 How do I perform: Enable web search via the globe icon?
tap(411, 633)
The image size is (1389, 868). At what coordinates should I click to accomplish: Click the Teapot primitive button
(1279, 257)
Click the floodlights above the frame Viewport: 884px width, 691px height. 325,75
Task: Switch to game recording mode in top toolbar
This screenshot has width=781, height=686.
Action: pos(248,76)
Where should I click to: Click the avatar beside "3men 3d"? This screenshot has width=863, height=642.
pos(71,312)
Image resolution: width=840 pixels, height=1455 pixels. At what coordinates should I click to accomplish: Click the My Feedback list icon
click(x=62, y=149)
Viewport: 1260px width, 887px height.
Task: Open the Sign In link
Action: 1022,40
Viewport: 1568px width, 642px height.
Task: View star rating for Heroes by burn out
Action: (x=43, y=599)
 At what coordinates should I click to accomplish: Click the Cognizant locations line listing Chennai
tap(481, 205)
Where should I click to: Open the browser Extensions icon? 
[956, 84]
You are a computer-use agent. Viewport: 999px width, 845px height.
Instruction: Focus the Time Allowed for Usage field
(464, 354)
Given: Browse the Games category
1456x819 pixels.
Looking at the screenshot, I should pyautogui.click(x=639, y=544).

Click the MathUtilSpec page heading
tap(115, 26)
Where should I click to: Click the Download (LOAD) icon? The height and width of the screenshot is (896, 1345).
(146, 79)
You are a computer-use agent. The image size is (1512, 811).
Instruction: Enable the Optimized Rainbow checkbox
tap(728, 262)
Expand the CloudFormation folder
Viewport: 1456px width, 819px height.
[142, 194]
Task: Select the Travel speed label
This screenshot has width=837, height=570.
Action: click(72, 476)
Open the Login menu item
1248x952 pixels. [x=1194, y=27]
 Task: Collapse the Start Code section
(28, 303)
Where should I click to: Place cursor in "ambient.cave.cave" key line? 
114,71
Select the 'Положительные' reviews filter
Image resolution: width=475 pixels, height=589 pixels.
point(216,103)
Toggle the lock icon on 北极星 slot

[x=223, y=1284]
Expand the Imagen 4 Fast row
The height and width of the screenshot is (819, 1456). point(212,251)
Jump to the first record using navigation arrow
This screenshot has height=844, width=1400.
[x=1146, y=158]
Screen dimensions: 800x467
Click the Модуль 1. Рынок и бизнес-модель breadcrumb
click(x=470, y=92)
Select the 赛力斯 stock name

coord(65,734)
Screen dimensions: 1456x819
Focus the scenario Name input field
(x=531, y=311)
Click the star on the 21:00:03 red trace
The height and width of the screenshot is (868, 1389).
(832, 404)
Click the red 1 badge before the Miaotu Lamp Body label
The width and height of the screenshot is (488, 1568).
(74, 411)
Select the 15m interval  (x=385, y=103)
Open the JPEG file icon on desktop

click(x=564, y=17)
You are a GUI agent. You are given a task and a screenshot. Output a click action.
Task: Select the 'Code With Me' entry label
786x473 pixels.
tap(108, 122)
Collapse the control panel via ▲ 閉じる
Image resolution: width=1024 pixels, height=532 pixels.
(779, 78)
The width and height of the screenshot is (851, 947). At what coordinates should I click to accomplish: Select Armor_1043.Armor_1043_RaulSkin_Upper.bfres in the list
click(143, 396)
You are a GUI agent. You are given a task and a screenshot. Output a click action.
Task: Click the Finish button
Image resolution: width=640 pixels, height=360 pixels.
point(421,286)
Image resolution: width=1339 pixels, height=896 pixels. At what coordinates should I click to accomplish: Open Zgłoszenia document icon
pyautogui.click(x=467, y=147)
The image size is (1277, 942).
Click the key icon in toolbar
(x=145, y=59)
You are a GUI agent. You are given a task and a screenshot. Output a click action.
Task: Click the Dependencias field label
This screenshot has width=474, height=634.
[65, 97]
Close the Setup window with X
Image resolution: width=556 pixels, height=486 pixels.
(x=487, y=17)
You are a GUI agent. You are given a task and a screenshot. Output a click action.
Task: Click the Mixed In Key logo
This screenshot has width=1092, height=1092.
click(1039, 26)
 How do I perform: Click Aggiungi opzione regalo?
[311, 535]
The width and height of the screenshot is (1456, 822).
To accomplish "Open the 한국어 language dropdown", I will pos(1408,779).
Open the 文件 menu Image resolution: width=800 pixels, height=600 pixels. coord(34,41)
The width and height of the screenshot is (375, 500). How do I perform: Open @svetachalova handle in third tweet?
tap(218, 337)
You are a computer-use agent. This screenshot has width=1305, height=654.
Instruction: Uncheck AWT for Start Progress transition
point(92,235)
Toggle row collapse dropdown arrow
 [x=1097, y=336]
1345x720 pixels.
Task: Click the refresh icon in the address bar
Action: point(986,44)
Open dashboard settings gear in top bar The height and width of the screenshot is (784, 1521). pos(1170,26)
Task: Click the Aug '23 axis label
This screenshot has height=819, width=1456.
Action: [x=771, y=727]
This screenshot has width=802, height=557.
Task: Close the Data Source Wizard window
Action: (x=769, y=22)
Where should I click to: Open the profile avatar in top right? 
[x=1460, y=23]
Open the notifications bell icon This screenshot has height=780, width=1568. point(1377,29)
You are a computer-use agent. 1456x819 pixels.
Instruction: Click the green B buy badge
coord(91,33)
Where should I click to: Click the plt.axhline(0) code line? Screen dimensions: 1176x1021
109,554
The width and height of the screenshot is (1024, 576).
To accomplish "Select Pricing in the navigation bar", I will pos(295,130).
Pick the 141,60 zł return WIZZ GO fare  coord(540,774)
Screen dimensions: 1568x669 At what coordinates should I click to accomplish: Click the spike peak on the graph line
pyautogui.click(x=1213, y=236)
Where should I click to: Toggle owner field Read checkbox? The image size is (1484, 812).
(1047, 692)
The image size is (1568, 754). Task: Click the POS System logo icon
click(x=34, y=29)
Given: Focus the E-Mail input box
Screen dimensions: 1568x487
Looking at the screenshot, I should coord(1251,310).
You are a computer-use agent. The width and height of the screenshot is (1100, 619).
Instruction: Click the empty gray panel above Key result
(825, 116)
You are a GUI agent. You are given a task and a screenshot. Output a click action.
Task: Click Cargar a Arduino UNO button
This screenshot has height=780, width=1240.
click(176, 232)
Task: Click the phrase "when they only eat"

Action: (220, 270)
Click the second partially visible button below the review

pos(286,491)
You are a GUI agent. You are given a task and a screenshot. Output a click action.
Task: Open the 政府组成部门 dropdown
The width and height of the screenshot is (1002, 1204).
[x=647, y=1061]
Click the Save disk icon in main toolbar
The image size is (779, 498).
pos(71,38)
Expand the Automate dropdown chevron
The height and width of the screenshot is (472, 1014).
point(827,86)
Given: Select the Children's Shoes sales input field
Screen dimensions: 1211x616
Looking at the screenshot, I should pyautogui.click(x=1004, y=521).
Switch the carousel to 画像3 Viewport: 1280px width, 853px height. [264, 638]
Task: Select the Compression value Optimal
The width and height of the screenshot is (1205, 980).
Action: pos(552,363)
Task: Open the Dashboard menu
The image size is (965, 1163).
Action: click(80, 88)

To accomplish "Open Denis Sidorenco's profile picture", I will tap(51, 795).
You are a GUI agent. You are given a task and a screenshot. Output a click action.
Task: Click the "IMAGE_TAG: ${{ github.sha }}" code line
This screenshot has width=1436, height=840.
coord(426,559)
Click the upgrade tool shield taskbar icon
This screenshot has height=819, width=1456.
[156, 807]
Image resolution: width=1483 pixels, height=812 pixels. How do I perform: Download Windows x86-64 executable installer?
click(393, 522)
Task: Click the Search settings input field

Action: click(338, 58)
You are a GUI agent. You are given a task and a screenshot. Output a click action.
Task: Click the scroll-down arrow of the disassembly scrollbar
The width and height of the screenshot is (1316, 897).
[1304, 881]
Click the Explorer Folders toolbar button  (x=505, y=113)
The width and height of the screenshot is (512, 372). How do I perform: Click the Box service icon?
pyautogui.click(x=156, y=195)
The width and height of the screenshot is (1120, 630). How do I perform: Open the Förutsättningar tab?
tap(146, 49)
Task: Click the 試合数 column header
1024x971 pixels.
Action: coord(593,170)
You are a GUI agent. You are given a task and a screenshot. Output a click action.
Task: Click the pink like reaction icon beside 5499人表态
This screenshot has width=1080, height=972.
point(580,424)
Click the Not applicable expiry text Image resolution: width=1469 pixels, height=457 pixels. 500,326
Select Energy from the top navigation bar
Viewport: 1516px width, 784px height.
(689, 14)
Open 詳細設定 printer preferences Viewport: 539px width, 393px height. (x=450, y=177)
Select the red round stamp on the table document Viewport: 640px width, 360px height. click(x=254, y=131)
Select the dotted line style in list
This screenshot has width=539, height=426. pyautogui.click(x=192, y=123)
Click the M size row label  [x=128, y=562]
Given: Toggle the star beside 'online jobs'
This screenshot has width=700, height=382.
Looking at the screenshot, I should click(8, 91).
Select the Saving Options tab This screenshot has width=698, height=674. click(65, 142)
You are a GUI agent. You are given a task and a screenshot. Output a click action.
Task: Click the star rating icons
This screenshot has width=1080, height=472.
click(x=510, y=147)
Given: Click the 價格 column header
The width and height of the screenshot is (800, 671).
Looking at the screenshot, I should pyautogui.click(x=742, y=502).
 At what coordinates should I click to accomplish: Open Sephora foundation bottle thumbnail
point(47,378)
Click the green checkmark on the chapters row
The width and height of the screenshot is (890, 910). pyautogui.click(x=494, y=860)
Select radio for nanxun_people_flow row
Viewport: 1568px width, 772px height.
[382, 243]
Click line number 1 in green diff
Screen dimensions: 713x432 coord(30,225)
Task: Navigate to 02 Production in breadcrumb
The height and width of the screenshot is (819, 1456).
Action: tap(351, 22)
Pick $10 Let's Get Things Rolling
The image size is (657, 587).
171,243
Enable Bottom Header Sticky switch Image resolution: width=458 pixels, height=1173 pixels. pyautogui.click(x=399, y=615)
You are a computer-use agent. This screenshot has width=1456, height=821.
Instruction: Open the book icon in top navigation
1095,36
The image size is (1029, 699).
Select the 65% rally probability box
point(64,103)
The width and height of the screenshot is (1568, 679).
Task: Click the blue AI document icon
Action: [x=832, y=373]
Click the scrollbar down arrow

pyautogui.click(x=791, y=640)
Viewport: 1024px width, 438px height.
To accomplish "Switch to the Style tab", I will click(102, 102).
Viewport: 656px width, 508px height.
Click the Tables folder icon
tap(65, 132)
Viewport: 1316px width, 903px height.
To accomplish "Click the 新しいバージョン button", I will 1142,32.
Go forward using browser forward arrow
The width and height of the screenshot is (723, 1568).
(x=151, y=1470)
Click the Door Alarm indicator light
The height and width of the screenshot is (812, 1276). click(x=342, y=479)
******************************
Request> From the material above, pull out every line containing the string "arrow" and copy each one.

Exercise solution>
Jump to the first record using navigation arrow
Toggle row collapse dropdown arrow
Task: Click the scroll-down arrow of the disassembly scrollbar
Click the scrollbar down arrow
Go forward using browser forward arrow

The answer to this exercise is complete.